Reconceiving Client Surveys, Part 2: Open-Ended Questions Yield More Useful Feedback

Your client satisfaction survey is comprised of closed-ended questions with a limited number of response options. Respondents are asked to rate various performance factors on a 1-5 numerical scale. Your most important client rated you a “4” in overall satisfaction. In fact, all of the responses were 3s or 4s. They’re not unhappy, but they’re not thrilled. Not ready to leave, but not necessarily willing to give you additional matters or provide recommendation and referrals.

What actionable information has that survey given you? As discussed in the previous post, the law firm client satisfaction survey should be a research and marketing exercise, not a popularity poll. In a relationship-driven profession, the most effective survey instrument for collecting meaningful, actionable information is a survey form or script that relies primarily on open-ended questions.

Metagora makes the case succinctly:

  • Open-ended questions allow respondents to include more information, including feelings, attitudes and understanding of the subject. This allows researchers to better access the respondents’ true feelings on an issue. Closed-ended questions, because of the simplicity and limit of the answers, may not offer the respondents choices that actually reflect their real feelings.
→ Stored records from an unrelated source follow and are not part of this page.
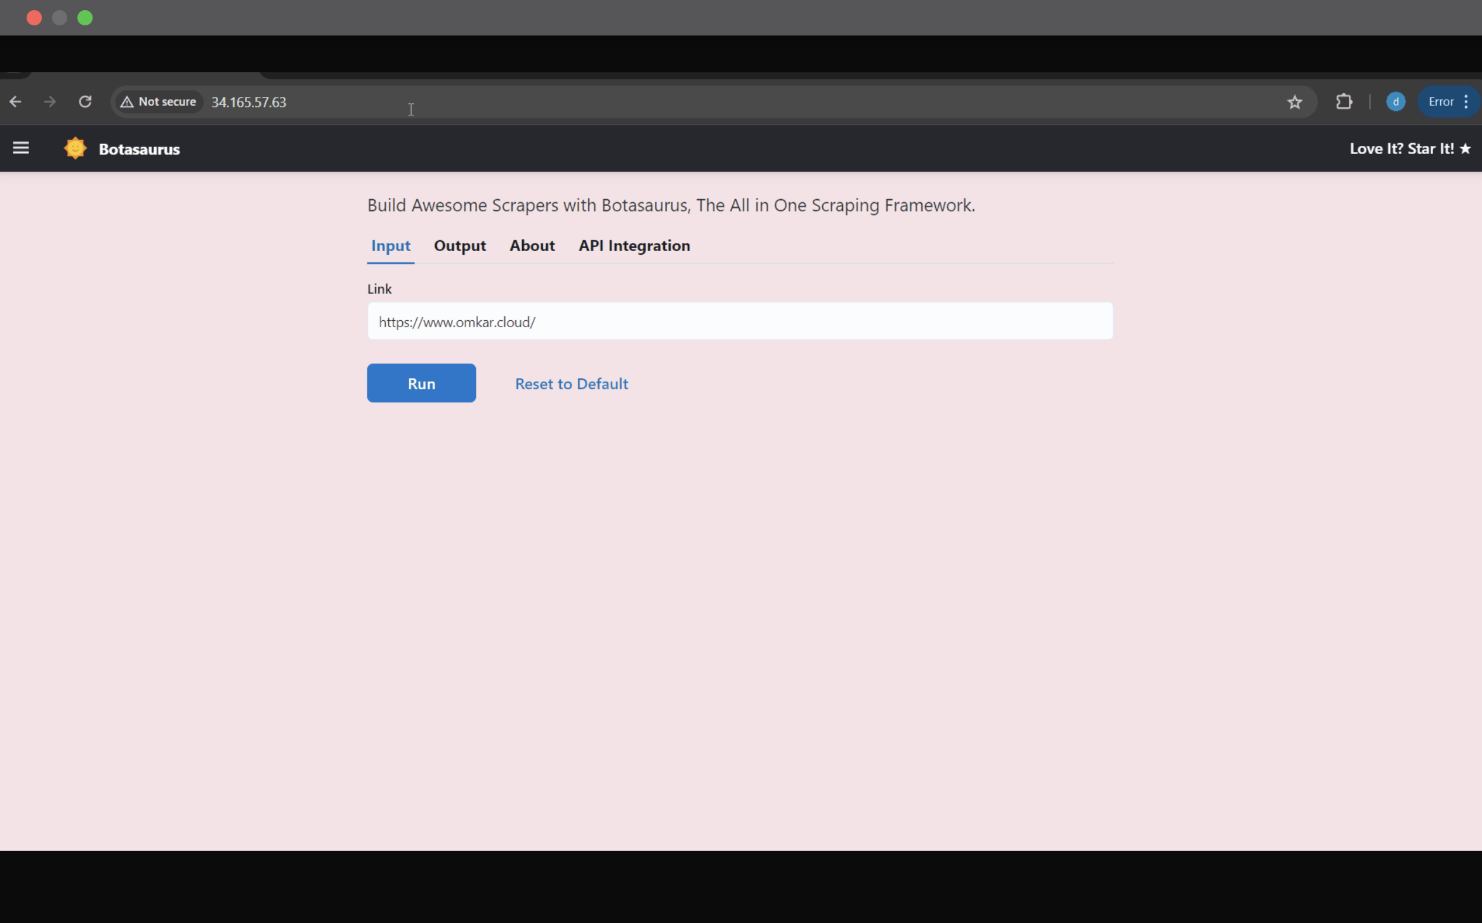This screenshot has height=923, width=1482.
Task: Click the browser back arrow
Action: [x=16, y=102]
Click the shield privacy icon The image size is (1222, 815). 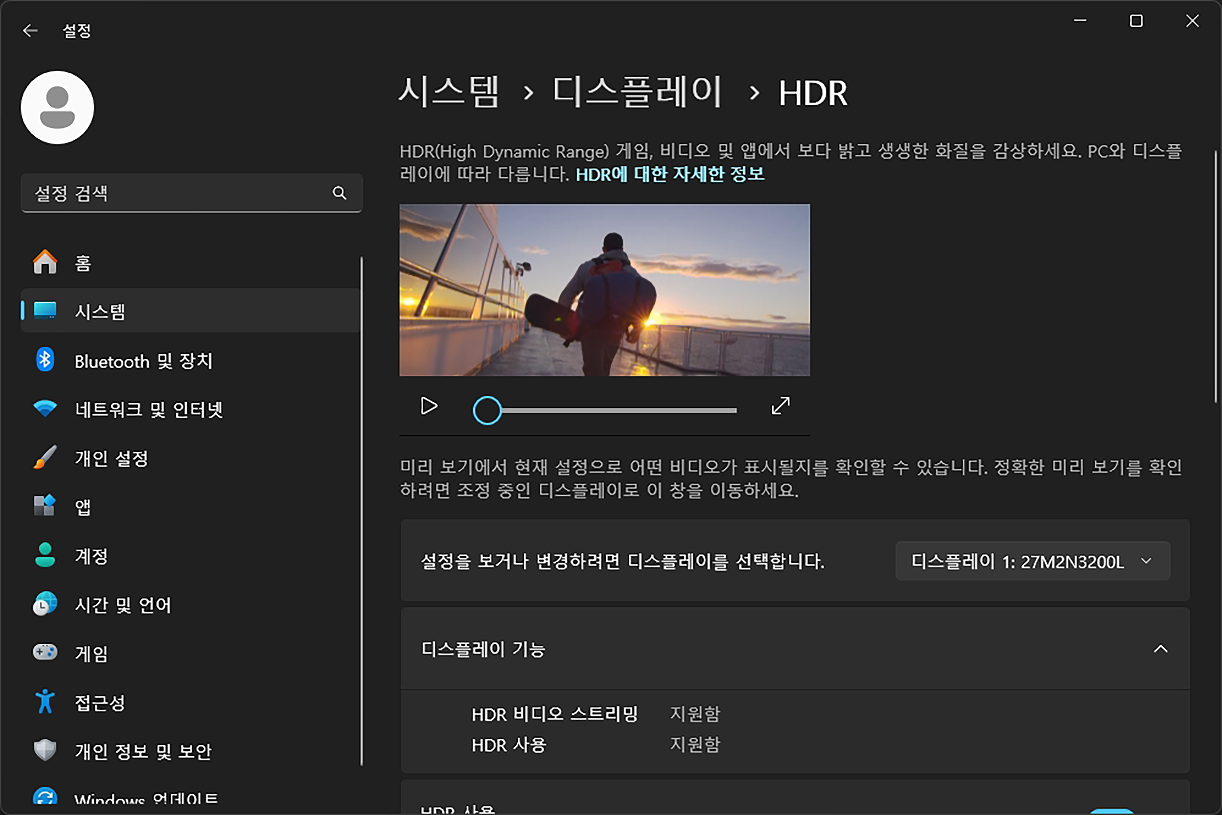45,750
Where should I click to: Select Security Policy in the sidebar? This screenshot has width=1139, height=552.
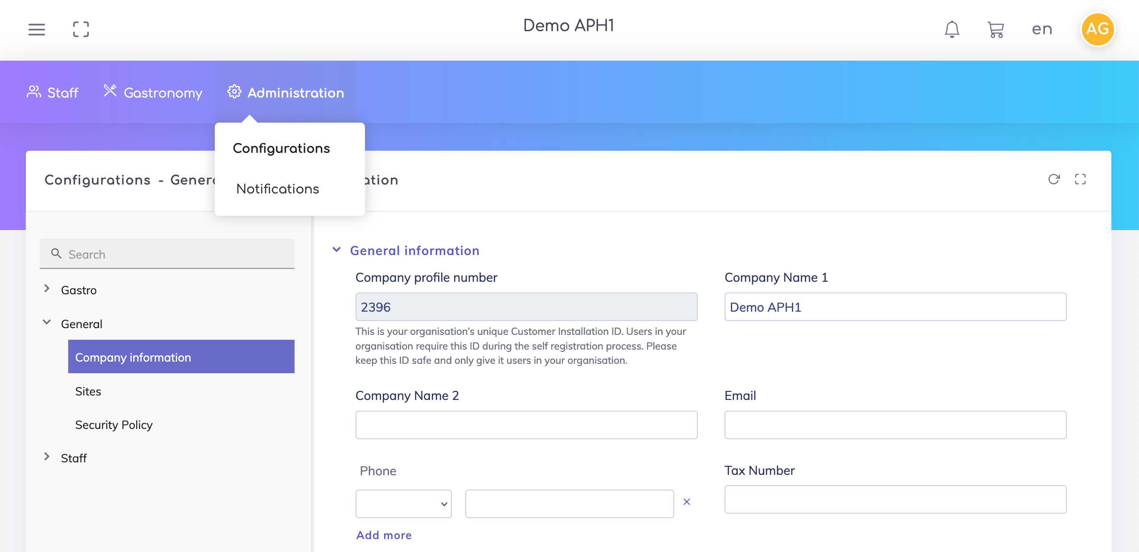tap(114, 425)
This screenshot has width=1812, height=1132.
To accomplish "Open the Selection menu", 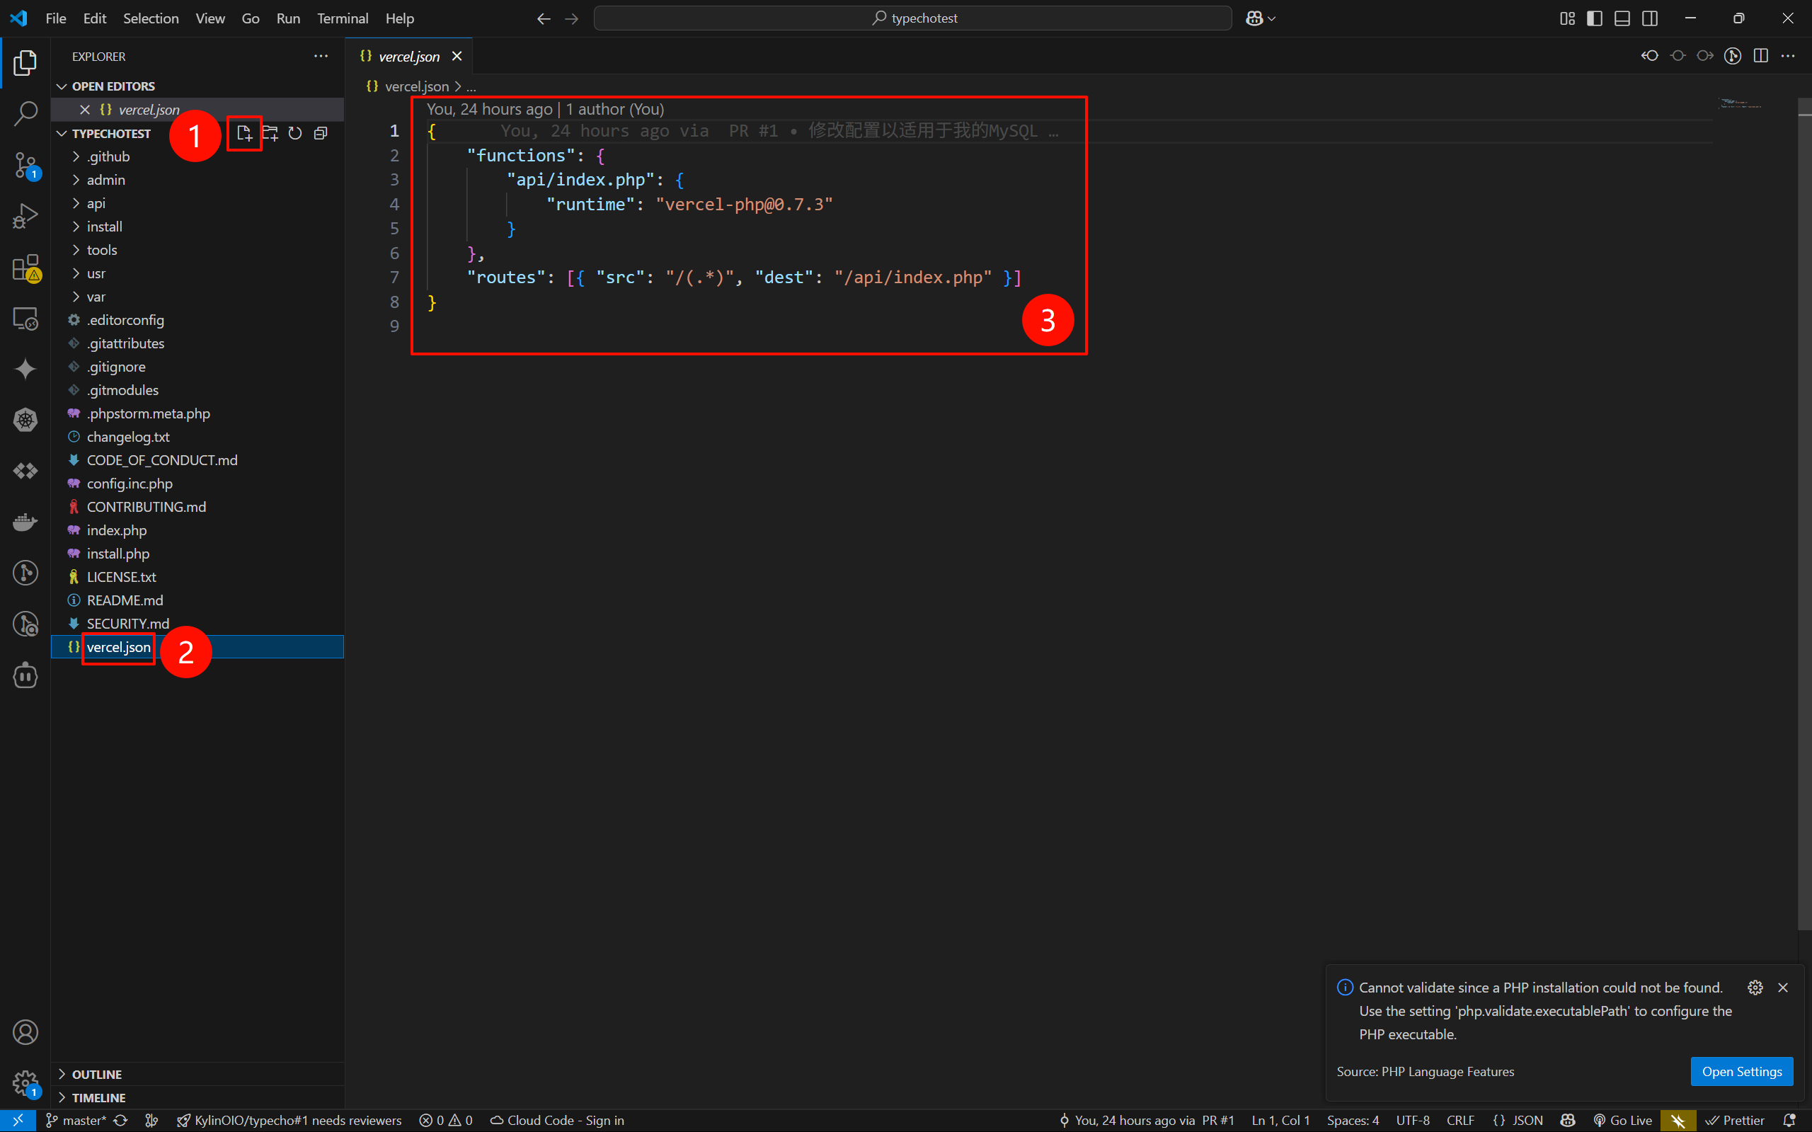I will click(x=150, y=18).
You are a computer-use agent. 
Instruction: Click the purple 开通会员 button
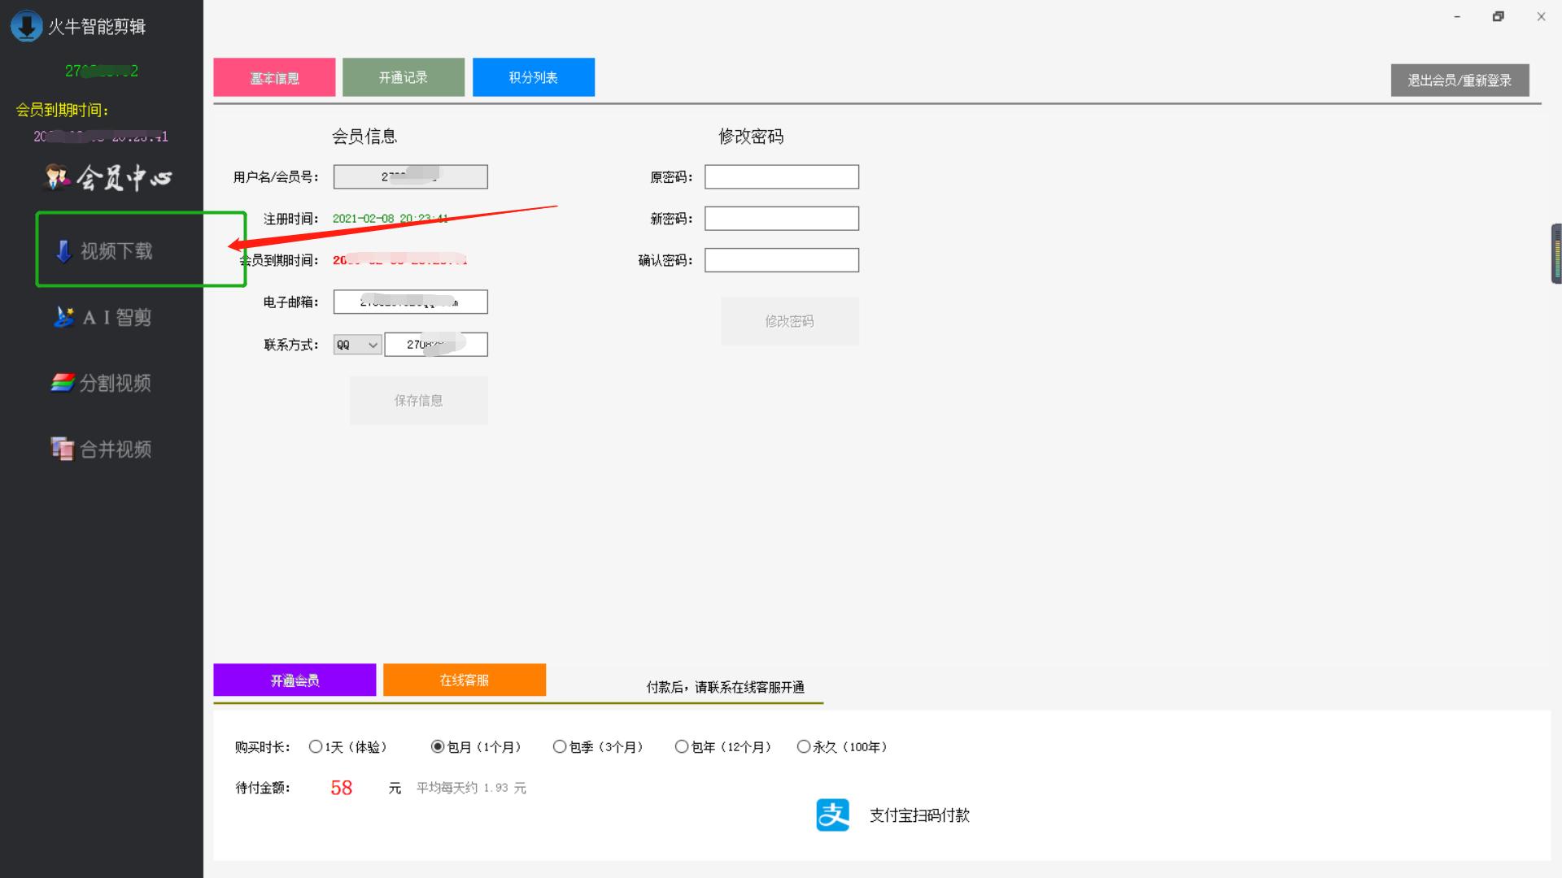click(x=293, y=680)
Closed-ended questions also do not allow the respondents to explain that they do not understand the question or do not have an opinion on the issue.
  • Open-ended questions cut down on two types of response error: respondents are not likely to forget the answers they have to choose from if they are given the chance to respond freely; and open-ended questions simply do not allow respondentsto disregard reading the questions and just “fill in” the survey with all the same answers (such as filling in the “no” box on every question).
  • Research has shown that open-ended questions are better for eliciting sensitive information than closed-ended questions.

Granted, the narratives generated by open-ended surveys require more work (read: time and expense) to compile and clearly present, but the depth and breadth of insight you gain will more than compensate. Most importantly, your clients will notice — and think of you more positively.